== Segment start ==

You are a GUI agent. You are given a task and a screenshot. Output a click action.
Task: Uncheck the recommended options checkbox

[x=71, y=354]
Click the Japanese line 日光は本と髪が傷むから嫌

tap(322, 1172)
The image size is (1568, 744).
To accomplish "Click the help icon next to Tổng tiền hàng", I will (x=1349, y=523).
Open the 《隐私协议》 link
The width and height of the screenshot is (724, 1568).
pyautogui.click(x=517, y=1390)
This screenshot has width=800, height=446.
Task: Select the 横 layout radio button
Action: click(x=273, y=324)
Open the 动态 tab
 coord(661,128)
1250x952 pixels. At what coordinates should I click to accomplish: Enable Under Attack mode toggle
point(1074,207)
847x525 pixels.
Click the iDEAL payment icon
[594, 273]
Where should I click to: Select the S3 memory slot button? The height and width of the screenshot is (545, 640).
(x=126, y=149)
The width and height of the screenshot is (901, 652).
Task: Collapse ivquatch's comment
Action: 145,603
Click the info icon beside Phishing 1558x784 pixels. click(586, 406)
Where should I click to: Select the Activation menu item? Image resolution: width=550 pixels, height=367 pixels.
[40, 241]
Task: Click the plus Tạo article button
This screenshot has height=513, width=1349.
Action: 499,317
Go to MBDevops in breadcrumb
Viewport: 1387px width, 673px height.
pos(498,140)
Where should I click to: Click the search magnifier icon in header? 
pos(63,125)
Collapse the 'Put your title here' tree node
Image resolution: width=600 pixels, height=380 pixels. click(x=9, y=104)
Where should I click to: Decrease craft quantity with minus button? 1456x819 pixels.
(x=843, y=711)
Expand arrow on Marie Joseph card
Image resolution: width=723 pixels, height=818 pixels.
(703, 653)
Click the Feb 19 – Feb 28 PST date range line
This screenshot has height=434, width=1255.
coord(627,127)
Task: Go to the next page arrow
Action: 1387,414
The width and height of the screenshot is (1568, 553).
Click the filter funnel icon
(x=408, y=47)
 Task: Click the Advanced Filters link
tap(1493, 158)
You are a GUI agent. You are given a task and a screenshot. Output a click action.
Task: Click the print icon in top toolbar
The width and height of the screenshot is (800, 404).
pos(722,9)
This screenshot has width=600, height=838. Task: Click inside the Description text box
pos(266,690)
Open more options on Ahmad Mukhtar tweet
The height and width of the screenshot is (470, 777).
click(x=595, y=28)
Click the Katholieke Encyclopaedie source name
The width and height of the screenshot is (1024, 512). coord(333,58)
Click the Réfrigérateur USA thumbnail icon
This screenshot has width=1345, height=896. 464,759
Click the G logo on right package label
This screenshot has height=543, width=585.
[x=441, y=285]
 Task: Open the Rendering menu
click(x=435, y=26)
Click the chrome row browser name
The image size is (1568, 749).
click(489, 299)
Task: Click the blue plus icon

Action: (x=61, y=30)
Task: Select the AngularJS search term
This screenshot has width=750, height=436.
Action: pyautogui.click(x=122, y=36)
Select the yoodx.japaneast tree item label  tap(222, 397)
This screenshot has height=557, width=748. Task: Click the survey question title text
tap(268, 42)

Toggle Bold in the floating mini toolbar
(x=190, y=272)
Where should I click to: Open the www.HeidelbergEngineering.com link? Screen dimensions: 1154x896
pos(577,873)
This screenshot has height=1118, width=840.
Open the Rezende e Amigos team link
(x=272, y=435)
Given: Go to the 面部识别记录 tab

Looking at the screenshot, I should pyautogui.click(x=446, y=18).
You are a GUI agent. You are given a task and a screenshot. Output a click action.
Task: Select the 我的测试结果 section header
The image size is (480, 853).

== Segment end ==

Return the listing in full, exactly.

You are a GUI agent. You are given a task and a screenshot. Output a click action.
Task: Uncheck the recommended options checkbox

[x=71, y=354]
Click the Japanese line 日光は本と髪が傷むから嫌

tap(322, 1172)
The image size is (1568, 744).
To accomplish "Click the help icon next to Tổng tiền hàng", I will (x=1349, y=523).
Open the 《隐私协议》 link
The width and height of the screenshot is (724, 1568).
pyautogui.click(x=517, y=1390)
This screenshot has width=800, height=446.
Task: Select the 横 layout radio button
Action: click(x=273, y=324)
Open the 动态 tab
 coord(661,128)
1250x952 pixels. At what coordinates should I click to accomplish: Enable Under Attack mode toggle
point(1074,207)
847x525 pixels.
Click the iDEAL payment icon
[594, 273]
Where should I click to: Select the S3 memory slot button? The height and width of the screenshot is (545, 640).
(x=126, y=149)
The width and height of the screenshot is (901, 652).
Task: Collapse ivquatch's comment
Action: 145,603
Click the info icon beside Phishing 1558x784 pixels. click(586, 406)
Where should I click to: Select the Activation menu item? Image resolution: width=550 pixels, height=367 pixels.
[40, 241]
Task: Click the plus Tạo article button
This screenshot has height=513, width=1349.
Action: 499,317
Go to MBDevops in breadcrumb
Viewport: 1387px width, 673px height.
pos(498,140)
Where should I click to: Click the search magnifier icon in header? 
pos(63,125)
Collapse the 'Put your title here' tree node
Image resolution: width=600 pixels, height=380 pixels. click(x=9, y=104)
Where should I click to: Decrease craft quantity with minus button? 1456x819 pixels.
(x=843, y=711)
Expand arrow on Marie Joseph card
Image resolution: width=723 pixels, height=818 pixels.
(703, 653)
Click the Feb 19 – Feb 28 PST date range line
This screenshot has height=434, width=1255.
coord(627,127)
Task: Go to the next page arrow
Action: 1387,414
The width and height of the screenshot is (1568, 553).
Click the filter funnel icon
(x=408, y=47)
 Task: Click the Advanced Filters link
tap(1493, 158)
You are a GUI agent. You are given a task and a screenshot. Output a click action.
Task: Click the print icon in top toolbar
The width and height of the screenshot is (800, 404).
pos(722,9)
This screenshot has width=600, height=838. Task: Click inside the Description text box
pos(266,690)
Open more options on Ahmad Mukhtar tweet
The height and width of the screenshot is (470, 777).
click(x=595, y=28)
Click the Katholieke Encyclopaedie source name
The width and height of the screenshot is (1024, 512). coord(333,58)
Click the Réfrigérateur USA thumbnail icon
This screenshot has width=1345, height=896. 464,759
Click the G logo on right package label
This screenshot has height=543, width=585.
[x=441, y=285]
 Task: Open the Rendering menu
click(x=435, y=26)
Click the chrome row browser name
The image size is (1568, 749).
click(489, 299)
Task: Click the blue plus icon

Action: (x=61, y=30)
Task: Select the AngularJS search term
This screenshot has width=750, height=436.
Action: pyautogui.click(x=122, y=36)
Select the yoodx.japaneast tree item label  tap(222, 397)
This screenshot has height=557, width=748. Task: Click the survey question title text
tap(268, 42)

Toggle Bold in the floating mini toolbar
(x=190, y=272)
Where should I click to: Open the www.HeidelbergEngineering.com link? Screen dimensions: 1154x896
pos(577,873)
This screenshot has height=1118, width=840.
Open the Rezende e Amigos team link
(x=272, y=435)
Given: Go to the 面部识别记录 tab

Looking at the screenshot, I should pyautogui.click(x=446, y=18).
You are a GUI agent. You are given a task and a screenshot. Output a click action.
Task: Select the 我的测试结果 section header
The image size is (480, 853).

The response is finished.